Carey Young Receives Artist in Residency Grant for Exhibition at the Contemporary Art Museum St. Louis

The Contemporary Art Museum St. Louis is pleased to announce the receipt of a $10,000 grant from the Nimoy Foundation for an Artist in Residency for British artist Carey Young. For her first-ever solo museum exhibition in the United States, Young engaged a broad St. Louis audience with her participative, interactive project involving live telephone operators.

“One of the joys of contemporary art is that we have the chance to meet and talk with contemporary artists. Having an artist come to the museum and work with the staff members and the community even furthers this exciting aspect,” said Contemporary Art Museum St. Louis Director Paul Ha. “With the support of the Nimoy Foundation, artist Carey Young was able to work with us and the community. This was a very rewarding experience.”

For her exhibition at the Contemporary, Young created a new site-specific installation featuring a working call center launched from within the museum. Beginning at the entrance to the gallery space and spreading into the museum’s administrative areas, Young transformed the Contemporary into a space of performance and interactivity with the museum public. As part of the exhibition experience, visitors literally pick up the phone to become both listeners and performers in Young’s pieces. On the other end of the phone are call center agents—employees of local St. Louis cable company Charter Communications— who were trained by and worked with the artist throughout the exhibition.

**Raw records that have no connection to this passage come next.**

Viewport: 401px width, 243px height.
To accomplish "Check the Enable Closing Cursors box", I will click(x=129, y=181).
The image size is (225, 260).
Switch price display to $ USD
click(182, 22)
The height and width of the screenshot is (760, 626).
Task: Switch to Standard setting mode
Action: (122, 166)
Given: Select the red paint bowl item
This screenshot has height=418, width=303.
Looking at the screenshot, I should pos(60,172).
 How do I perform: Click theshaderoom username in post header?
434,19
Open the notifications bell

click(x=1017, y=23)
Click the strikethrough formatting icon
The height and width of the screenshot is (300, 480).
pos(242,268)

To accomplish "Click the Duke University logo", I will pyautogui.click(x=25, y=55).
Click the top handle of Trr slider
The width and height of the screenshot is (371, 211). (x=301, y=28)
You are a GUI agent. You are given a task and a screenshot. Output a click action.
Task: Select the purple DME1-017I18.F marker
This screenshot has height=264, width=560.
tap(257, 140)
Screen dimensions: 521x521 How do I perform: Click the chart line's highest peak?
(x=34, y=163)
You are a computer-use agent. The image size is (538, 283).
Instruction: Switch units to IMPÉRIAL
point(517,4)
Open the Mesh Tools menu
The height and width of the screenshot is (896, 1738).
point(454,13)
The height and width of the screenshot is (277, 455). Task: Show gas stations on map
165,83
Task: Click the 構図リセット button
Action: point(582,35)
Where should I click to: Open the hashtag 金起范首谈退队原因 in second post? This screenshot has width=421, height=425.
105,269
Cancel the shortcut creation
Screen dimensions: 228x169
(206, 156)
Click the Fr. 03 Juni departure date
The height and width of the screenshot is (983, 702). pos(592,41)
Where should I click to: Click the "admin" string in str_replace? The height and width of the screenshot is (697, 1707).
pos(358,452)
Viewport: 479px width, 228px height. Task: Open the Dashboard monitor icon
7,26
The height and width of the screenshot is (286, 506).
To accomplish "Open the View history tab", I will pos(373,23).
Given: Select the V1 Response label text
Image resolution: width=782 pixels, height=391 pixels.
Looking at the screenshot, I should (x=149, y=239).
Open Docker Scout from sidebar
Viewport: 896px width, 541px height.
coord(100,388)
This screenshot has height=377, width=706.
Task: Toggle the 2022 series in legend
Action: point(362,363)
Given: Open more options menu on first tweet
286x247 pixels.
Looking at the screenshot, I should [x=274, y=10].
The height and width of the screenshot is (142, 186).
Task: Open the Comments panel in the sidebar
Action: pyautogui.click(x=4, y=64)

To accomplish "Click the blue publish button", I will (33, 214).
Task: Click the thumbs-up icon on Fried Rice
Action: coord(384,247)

As visitors speak to these agents, the familiar and ubiquitous process of “customer service” becomes an experience that is at once fictional, mysterious, entertaining, and even cinematic.

The artist considers the local context—St. Louis, its landscape, its people, its history, and its culture—to be the key point of departure for her exhibition and for the creation of these telephone-based works. As for much of her work, this exhibition relies fully on the interactive participation of its viewers, the local community and museum public. It is only through her extended experience working in St. Louis, with the community, museum staff, and in particular with the call center agents trained by her, that Young was able to fully develop the concepts, the references, and the components of this important exhibition.

In recent years, Young has gained international recognition for her works across a variety of media which investigate the increasing incorporation of the personal and public domains into the realm of the commercial. Young’s projects often center on notions of language, training, and performance, and take an ambiguous political stance in order to create a web of complex associations and questions for the viewer.

Carey Young: Speech Acts, alongside Chantal Akerman: Moving Through Time and Space, opened in the Main Galleries at the Contemporary on May 8, 2009 and will remain on view until August 2, 2009.